So, Johnny, Palmer, and I attended our second session of obedience training tonight and we had our very first obedience test. Our instructor pulled out a 10 foot lead and the 'test' was to see if your dog would 'come' when you called him from across the room. That's fine and dandy if we were at home, I thought, but in the middle of the room, surrounded by strange and overly active dogs? Johnny immediately turned to me, gave me a quick pep talk, said 'You can do it!' and started humming 'Eye of a Tiger'. I started to sweat ...
I was so nervous, I didn't really listen to the instructions so I was happy to see that they started on the other end of the room. The first dog that went was a beautiful little sheltie. Palmer and I watched as the 'teacher's pet' pranced with the instructor to the other end of the room (the instructor suggested earlier that she move up to the intermediate class because she was 'too advance' for the basic class). Pshh. So anyway, as expected, the little sheltie-girl trotted over to her owner right on cue.
Next up was a big lovable chocolate labradoodle named Jasper. He has this dopey, happy-go-lucky attitude and right when his owner called, he leaped and bounded his way over... but got distracted at the last minute by some peanut butter on the floor and made a quick swerve to the left. But, his owner grabbed his collar and the recall was considered a success.

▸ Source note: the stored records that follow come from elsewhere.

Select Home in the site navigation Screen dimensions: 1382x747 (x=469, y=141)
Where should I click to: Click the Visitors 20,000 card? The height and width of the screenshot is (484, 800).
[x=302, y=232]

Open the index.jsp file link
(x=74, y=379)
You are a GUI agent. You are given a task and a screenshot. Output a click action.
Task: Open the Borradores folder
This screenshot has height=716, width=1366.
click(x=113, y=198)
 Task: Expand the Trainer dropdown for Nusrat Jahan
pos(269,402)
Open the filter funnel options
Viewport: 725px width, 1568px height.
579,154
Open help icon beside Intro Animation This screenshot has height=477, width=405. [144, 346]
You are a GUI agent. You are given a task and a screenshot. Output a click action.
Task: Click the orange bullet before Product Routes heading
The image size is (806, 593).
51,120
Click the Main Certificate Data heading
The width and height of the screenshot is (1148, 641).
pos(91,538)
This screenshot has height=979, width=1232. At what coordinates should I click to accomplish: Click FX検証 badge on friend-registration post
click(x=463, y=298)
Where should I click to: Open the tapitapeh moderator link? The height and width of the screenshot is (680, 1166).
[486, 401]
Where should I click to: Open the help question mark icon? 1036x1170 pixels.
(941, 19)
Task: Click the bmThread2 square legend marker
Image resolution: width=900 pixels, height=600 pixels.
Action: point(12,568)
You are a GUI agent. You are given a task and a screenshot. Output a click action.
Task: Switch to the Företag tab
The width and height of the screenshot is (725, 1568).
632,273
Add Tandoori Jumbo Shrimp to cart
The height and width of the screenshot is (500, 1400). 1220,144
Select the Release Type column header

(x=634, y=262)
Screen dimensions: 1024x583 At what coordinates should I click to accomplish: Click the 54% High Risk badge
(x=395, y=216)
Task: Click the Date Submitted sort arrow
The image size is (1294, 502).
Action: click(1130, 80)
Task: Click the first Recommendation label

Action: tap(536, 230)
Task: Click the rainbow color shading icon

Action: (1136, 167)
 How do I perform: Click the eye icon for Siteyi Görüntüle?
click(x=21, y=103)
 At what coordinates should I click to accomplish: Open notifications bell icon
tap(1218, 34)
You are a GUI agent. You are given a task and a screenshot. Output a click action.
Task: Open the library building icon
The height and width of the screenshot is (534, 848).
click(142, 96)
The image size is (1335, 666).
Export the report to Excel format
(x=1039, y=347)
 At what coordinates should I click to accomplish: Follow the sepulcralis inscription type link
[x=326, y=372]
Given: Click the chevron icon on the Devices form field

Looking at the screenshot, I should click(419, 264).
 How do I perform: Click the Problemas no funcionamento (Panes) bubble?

A big drooling monster of a dog was next -- the massive mastiff, Casseus. He overpowered his owner (a docile, gentle senior) just in walking across the room, surely he wouldn't 'come' when called! There's gotta be one dog that messes up before its our turn to go!! Not Casseus. From across the room, his owner yelled powerfully, Casseus, boy. Come here! Casseus!... and good ol' Casseus came.
A few dogs later, it was Palmer's turn. All of a sudden, it was cold in the room and my body was shivering. I must've been experiencing some higher level of nervousness since my normal reaction to tense situations is to sweat (so I look like I'm sitting in a sauna). I unhook our lead, and attach the 10-foot lead to Palmer. The instructor walks with him to the end of the room. Ready, set... Palmer! Come here Palmer! Palmer! ... nothing. I look over and Palmer is happily sitting at the foot of the instructor waiting for a treat. Again, Palmer! Palmer! Come here Palmer! and I see him wagging his tail, sitting patiently, priding himself in his discipline to sit. He thinks he's going to get a treat. 'Maybe if I sit here longer', he's probably thinking. I hear the oohs and the aahs but here I am, calling for a dog that won't come! Last time... Palmer! Come here! Palmer! Finally, Palmer hears my voice, breaks out of his trance, turns to look at me... and comes running. Oh Palmer!! We have a lot of homework to do this week!